> _Task to carry out_
Please decide whether each statement below agrees with the text on language and winter, answering yes or no and quoting the deciding words from the text. 1. Bridges are feminine nouns in German. 2. Spanish speakers tend to describe a bridge as "elegant." 3. The writer has found winter in North Yorkshire a challenge for the last ten years.

> _Document text_
Simply put, to my knowledge there is no English word to describe my most human of experiences.

All of which reminds me of a powerful TED Talk: “How language shapes the way we think” by Lera Boroditsky. In it, Boroditsky, a cognitive scientist, discusses how the languages we speak shape the way we think about the world. Her most memorable story was about how speakers of German and Spanish describe bridges using words that align with the gender of the noun in their respective languages (bridges are feminine in German and masculine in Spanish), leading to descriptions that reflect stereotypically feminine or masculine characteristics. Germans tend to describe a bridge as “elegant” whereas Spanish speakers tend to describe the same bridge as “strong”. Weird, heh.

…………………………………………………………………….

These last five years I have found winter in North Yorkshire quite the challenge. Why humans left the tropics for these semi-Arctic conditions I will be forever irked.

Help though is at hand, for I have recently been introduced to the Norwegian word of “koselig,” which refers to a sense of coziness, comfort, and warmth, particularly in social settings or during the winter months. Koselig, I have learned, emphasises the importance of creating a warm atmosphere and enjoying the good things in life with good people – i.e. we should look forward to a period of “koselig” rather than fear it.

> _Provided records_
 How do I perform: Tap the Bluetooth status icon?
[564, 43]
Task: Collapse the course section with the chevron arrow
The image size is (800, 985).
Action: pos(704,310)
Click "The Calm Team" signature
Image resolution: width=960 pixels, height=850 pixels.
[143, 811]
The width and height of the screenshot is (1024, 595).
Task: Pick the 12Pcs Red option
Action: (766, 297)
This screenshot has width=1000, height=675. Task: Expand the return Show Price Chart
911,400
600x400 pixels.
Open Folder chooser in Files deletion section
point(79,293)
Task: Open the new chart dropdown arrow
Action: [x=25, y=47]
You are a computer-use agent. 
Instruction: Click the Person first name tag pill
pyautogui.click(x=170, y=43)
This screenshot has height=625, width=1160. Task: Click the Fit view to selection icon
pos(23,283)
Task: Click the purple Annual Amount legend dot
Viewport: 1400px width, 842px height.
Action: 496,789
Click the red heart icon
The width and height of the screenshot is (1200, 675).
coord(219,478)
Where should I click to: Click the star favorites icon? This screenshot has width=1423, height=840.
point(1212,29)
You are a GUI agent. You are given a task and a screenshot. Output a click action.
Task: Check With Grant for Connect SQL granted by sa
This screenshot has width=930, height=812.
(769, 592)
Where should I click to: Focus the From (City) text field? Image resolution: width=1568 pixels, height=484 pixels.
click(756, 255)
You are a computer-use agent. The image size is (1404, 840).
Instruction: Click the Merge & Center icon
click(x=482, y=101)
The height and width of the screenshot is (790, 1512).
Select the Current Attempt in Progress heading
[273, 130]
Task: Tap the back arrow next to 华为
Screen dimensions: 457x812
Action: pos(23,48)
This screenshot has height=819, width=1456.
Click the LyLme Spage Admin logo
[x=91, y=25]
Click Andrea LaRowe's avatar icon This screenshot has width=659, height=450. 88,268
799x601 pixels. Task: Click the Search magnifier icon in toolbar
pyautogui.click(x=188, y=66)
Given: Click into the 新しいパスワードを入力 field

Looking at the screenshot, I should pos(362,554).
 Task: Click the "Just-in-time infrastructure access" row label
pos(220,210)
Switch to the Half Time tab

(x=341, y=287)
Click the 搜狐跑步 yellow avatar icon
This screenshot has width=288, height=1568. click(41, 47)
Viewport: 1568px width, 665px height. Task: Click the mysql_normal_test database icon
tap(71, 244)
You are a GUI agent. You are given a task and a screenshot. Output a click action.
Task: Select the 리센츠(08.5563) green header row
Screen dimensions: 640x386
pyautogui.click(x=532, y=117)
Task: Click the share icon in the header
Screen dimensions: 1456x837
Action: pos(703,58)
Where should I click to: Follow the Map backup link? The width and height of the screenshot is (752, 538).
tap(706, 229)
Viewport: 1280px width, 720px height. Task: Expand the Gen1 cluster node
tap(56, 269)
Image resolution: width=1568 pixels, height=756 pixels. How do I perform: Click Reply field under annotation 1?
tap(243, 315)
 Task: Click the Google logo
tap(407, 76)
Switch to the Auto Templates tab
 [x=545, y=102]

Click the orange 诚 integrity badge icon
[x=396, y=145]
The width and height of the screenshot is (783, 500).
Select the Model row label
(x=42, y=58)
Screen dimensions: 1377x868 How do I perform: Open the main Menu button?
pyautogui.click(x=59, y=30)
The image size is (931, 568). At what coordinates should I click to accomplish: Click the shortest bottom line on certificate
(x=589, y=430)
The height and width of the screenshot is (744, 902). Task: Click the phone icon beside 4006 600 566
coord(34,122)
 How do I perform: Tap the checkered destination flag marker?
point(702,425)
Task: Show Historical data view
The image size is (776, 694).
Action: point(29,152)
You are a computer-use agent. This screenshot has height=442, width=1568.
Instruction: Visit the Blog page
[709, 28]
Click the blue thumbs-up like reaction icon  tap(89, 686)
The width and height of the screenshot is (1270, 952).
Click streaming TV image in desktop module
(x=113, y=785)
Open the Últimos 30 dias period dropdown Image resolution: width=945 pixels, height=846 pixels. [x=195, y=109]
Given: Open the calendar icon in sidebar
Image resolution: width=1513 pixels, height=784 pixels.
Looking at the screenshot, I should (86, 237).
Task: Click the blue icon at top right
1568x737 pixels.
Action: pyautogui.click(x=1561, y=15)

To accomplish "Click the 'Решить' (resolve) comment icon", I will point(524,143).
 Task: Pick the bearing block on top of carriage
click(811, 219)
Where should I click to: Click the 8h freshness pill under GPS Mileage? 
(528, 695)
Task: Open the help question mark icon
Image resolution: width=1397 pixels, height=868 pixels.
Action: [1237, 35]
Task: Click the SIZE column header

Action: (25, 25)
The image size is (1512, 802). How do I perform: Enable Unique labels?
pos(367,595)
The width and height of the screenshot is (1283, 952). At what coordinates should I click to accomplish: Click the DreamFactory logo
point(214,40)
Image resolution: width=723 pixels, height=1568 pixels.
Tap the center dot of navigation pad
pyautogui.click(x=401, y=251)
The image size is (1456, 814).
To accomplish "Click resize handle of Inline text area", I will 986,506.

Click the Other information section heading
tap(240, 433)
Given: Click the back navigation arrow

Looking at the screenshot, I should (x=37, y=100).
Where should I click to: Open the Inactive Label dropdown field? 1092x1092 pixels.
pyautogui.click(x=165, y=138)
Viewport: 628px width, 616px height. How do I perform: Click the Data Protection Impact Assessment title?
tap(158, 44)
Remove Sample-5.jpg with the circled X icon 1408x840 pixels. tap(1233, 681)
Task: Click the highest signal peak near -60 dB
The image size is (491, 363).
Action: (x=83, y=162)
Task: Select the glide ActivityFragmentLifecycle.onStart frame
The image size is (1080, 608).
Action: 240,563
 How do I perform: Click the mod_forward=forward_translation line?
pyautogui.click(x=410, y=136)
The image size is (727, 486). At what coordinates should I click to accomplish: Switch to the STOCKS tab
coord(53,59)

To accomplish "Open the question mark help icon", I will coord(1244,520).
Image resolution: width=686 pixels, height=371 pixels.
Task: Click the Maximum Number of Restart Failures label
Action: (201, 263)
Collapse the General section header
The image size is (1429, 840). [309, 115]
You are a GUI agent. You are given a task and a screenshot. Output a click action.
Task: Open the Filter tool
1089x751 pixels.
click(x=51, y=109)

> _Solution for this task_
1. Yes: "bridges are feminine in German and masculine in Spanish"
2. No: "Spanish speakers tend to describe the same bridge as “strong”"
3. No: "These last five years I have found winter in North Yorkshire quite the challenge."